Work to complete: Given the entries below, please return each one exactly.
______________________________
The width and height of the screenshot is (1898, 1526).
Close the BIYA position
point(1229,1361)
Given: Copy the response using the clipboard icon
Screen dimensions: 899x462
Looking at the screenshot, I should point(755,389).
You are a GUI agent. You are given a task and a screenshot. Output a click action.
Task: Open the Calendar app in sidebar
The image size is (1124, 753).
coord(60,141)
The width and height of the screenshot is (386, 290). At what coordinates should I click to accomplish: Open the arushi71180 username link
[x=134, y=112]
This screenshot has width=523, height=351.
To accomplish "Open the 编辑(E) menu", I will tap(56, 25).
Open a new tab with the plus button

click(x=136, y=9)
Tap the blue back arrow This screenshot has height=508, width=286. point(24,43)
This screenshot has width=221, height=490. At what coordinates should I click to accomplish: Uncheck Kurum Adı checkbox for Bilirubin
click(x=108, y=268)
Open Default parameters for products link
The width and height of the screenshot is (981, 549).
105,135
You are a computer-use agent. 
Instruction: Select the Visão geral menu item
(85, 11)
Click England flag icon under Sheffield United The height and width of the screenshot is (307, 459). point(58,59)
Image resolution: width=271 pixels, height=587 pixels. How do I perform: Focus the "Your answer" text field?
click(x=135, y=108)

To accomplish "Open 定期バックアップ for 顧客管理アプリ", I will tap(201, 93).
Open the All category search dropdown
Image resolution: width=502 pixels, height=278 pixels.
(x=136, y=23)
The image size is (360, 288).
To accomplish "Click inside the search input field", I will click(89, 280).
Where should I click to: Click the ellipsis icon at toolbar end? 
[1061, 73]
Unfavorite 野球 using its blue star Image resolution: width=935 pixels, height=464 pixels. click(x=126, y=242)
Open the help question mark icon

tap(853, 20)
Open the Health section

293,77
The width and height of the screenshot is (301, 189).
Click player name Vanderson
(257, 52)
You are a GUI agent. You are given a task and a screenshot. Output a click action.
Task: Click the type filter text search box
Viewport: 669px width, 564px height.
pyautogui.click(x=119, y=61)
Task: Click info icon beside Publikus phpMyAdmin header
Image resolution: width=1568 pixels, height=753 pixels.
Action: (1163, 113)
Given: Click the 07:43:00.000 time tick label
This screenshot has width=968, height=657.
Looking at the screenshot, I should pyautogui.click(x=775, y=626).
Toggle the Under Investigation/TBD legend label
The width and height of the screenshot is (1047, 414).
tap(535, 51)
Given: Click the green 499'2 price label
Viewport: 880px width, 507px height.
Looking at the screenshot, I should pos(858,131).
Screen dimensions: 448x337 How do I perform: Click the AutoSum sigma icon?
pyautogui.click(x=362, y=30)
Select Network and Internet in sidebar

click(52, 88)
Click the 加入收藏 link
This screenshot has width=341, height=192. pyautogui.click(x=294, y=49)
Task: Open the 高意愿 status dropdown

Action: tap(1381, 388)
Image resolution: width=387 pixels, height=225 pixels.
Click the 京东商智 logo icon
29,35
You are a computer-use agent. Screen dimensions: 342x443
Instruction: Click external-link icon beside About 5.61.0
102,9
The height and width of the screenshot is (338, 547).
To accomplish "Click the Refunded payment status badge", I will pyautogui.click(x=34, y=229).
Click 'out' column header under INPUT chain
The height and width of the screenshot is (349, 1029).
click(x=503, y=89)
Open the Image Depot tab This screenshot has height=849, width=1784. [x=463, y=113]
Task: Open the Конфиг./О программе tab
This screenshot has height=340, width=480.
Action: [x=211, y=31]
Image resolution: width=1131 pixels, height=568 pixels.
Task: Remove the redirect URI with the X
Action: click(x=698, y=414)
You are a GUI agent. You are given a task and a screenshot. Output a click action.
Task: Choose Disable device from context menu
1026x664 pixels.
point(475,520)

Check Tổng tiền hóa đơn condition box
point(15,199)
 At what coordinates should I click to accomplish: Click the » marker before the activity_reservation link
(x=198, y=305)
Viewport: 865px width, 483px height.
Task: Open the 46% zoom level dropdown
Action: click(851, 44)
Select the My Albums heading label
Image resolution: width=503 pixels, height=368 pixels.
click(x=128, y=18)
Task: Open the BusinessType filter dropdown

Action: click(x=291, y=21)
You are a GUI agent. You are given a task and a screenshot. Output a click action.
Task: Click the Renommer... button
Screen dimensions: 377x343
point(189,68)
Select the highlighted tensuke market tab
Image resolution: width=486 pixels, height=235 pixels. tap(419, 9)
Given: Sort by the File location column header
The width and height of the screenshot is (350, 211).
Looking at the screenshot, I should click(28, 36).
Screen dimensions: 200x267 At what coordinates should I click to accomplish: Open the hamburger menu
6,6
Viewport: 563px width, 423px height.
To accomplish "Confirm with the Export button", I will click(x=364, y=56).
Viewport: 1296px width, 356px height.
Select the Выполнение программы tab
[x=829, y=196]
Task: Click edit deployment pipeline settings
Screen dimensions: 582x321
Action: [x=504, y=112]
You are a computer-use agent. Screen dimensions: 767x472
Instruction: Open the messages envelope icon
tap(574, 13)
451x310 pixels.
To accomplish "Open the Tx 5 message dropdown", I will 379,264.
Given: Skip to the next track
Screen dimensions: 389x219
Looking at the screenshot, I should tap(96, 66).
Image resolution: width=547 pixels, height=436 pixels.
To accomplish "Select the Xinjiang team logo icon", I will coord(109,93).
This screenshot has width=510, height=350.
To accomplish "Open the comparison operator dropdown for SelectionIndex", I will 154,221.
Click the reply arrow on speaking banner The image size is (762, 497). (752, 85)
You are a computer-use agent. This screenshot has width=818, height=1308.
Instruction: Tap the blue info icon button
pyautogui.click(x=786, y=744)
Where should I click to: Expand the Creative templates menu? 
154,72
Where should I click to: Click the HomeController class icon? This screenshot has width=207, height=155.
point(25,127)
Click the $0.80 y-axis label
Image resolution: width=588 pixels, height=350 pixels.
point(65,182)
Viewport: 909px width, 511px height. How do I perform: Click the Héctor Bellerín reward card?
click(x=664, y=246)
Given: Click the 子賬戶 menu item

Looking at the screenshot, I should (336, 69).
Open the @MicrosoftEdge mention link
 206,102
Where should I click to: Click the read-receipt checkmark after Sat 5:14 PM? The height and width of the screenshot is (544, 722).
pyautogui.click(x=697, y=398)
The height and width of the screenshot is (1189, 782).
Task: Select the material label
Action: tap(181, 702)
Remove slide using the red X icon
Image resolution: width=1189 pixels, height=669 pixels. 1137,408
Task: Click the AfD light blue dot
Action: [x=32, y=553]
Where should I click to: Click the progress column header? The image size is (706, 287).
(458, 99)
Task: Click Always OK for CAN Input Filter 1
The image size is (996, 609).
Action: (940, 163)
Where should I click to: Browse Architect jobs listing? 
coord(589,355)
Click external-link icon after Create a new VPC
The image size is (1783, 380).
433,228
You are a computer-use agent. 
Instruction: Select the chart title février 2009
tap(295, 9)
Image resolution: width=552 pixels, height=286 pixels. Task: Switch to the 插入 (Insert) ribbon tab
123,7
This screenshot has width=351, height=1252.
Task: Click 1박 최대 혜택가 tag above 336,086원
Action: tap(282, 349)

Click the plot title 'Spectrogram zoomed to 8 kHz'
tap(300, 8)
______________________________
Solution to this exercise:
The width and height of the screenshot is (1898, 1526).
Close the BIYA position
point(1229,1361)
Given: Copy the response using the clipboard icon
Screen dimensions: 899x462
Looking at the screenshot, I should point(755,389).
You are a GUI agent. You are given a task and a screenshot. Output a click action.
Task: Open the Calendar app in sidebar
The image size is (1124, 753).
coord(60,141)
The width and height of the screenshot is (386, 290). At what coordinates should I click to accomplish: Open the arushi71180 username link
[x=134, y=112]
This screenshot has width=523, height=351.
To accomplish "Open the 编辑(E) menu", I will tap(56, 25).
Open a new tab with the plus button

click(x=136, y=9)
Tap the blue back arrow This screenshot has height=508, width=286. point(24,43)
This screenshot has width=221, height=490. At what coordinates should I click to accomplish: Uncheck Kurum Adı checkbox for Bilirubin
click(x=108, y=268)
Open Default parameters for products link
The width and height of the screenshot is (981, 549).
105,135
You are a computer-use agent. 
Instruction: Select the Visão geral menu item
(85, 11)
Click England flag icon under Sheffield United The height and width of the screenshot is (307, 459). point(58,59)
Image resolution: width=271 pixels, height=587 pixels. How do I perform: Focus the "Your answer" text field?
click(x=135, y=108)

To accomplish "Open 定期バックアップ for 顧客管理アプリ", I will tap(201, 93).
Open the All category search dropdown
Image resolution: width=502 pixels, height=278 pixels.
(x=136, y=23)
The image size is (360, 288).
To accomplish "Click inside the search input field", I will click(89, 280).
Where should I click to: Click the ellipsis icon at toolbar end? 
[1061, 73]
Unfavorite 野球 using its blue star Image resolution: width=935 pixels, height=464 pixels. click(x=126, y=242)
Open the help question mark icon

tap(853, 20)
Open the Health section

293,77
The width and height of the screenshot is (301, 189).
Click player name Vanderson
(257, 52)
You are a GUI agent. You are given a task and a screenshot. Output a click action.
Task: Click the type filter text search box
Viewport: 669px width, 564px height.
pyautogui.click(x=119, y=61)
Task: Click info icon beside Publikus phpMyAdmin header
Image resolution: width=1568 pixels, height=753 pixels.
Action: (1163, 113)
Given: Click the 07:43:00.000 time tick label
This screenshot has width=968, height=657.
Looking at the screenshot, I should pyautogui.click(x=775, y=626).
Toggle the Under Investigation/TBD legend label
The width and height of the screenshot is (1047, 414).
tap(535, 51)
Given: Click the green 499'2 price label
Viewport: 880px width, 507px height.
Looking at the screenshot, I should pos(858,131).
Screen dimensions: 448x337 How do I perform: Click the AutoSum sigma icon?
pyautogui.click(x=362, y=30)
Select Network and Internet in sidebar

click(52, 88)
Click the 加入收藏 link
This screenshot has width=341, height=192. pyautogui.click(x=294, y=49)
Task: Open the 高意愿 status dropdown

Action: tap(1381, 388)
Image resolution: width=387 pixels, height=225 pixels.
Click the 京东商智 logo icon
29,35
You are a computer-use agent. Screen dimensions: 342x443
Instruction: Click external-link icon beside About 5.61.0
102,9
The height and width of the screenshot is (338, 547).
To accomplish "Click the Refunded payment status badge", I will pyautogui.click(x=34, y=229).
Click 'out' column header under INPUT chain
The height and width of the screenshot is (349, 1029).
click(x=503, y=89)
Open the Image Depot tab This screenshot has height=849, width=1784. [x=463, y=113]
Task: Open the Конфиг./О программе tab
This screenshot has height=340, width=480.
Action: [x=211, y=31]
Image resolution: width=1131 pixels, height=568 pixels.
Task: Remove the redirect URI with the X
Action: click(x=698, y=414)
You are a GUI agent. You are given a task and a screenshot. Output a click action.
Task: Choose Disable device from context menu
1026x664 pixels.
point(475,520)

Check Tổng tiền hóa đơn condition box
point(15,199)
 At what coordinates should I click to accomplish: Click the » marker before the activity_reservation link
(x=198, y=305)
Viewport: 865px width, 483px height.
Task: Open the 46% zoom level dropdown
Action: click(851, 44)
Select the My Albums heading label
Image resolution: width=503 pixels, height=368 pixels.
click(x=128, y=18)
Task: Open the BusinessType filter dropdown

Action: click(x=291, y=21)
You are a GUI agent. You are given a task and a screenshot. Output a click action.
Task: Click the Renommer... button
Screen dimensions: 377x343
point(189,68)
Select the highlighted tensuke market tab
Image resolution: width=486 pixels, height=235 pixels. tap(419, 9)
Given: Sort by the File location column header
The width and height of the screenshot is (350, 211).
Looking at the screenshot, I should click(28, 36).
Screen dimensions: 200x267 At what coordinates should I click to accomplish: Open the hamburger menu
6,6
Viewport: 563px width, 423px height.
To accomplish "Confirm with the Export button", I will click(x=364, y=56).
Viewport: 1296px width, 356px height.
Select the Выполнение программы tab
[x=829, y=196]
Task: Click edit deployment pipeline settings
Screen dimensions: 582x321
Action: [x=504, y=112]
You are a computer-use agent. Screen dimensions: 767x472
Instruction: Open the messages envelope icon
tap(574, 13)
451x310 pixels.
To accomplish "Open the Tx 5 message dropdown", I will 379,264.
Given: Skip to the next track
Screen dimensions: 389x219
Looking at the screenshot, I should tap(96, 66).
Image resolution: width=547 pixels, height=436 pixels.
To accomplish "Select the Xinjiang team logo icon", I will coord(109,93).
This screenshot has width=510, height=350.
To accomplish "Open the comparison operator dropdown for SelectionIndex", I will 154,221.
Click the reply arrow on speaking banner The image size is (762, 497). (752, 85)
You are a computer-use agent. This screenshot has width=818, height=1308.
Instruction: Tap the blue info icon button
pyautogui.click(x=786, y=744)
Where should I click to: Expand the Creative templates menu? 
154,72
Where should I click to: Click the HomeController class icon? This screenshot has width=207, height=155.
point(25,127)
Click the $0.80 y-axis label
Image resolution: width=588 pixels, height=350 pixels.
point(65,182)
Viewport: 909px width, 511px height. How do I perform: Click the Héctor Bellerín reward card?
click(x=664, y=246)
Given: Click the 子賬戶 menu item

Looking at the screenshot, I should (336, 69).
Open the @MicrosoftEdge mention link
 206,102
Where should I click to: Click the read-receipt checkmark after Sat 5:14 PM? The height and width of the screenshot is (544, 722).
pyautogui.click(x=697, y=398)
The height and width of the screenshot is (1189, 782).
Task: Select the material label
Action: tap(181, 702)
Remove slide using the red X icon
Image resolution: width=1189 pixels, height=669 pixels. 1137,408
Task: Click the AfD light blue dot
Action: [x=32, y=553]
Where should I click to: Click the progress column header? The image size is (706, 287).
(458, 99)
Task: Click Always OK for CAN Input Filter 1
The image size is (996, 609).
Action: (940, 163)
Where should I click to: Browse Architect jobs listing? 
coord(589,355)
Click external-link icon after Create a new VPC
The image size is (1783, 380).
433,228
You are a computer-use agent. 
Instruction: Select the chart title février 2009
tap(295, 9)
Image resolution: width=552 pixels, height=286 pixels. Task: Switch to the 插入 (Insert) ribbon tab
123,7
This screenshot has width=351, height=1252.
Task: Click 1박 최대 혜택가 tag above 336,086원
Action: tap(282, 349)

Click the plot title 'Spectrogram zoomed to 8 kHz'
tap(300, 8)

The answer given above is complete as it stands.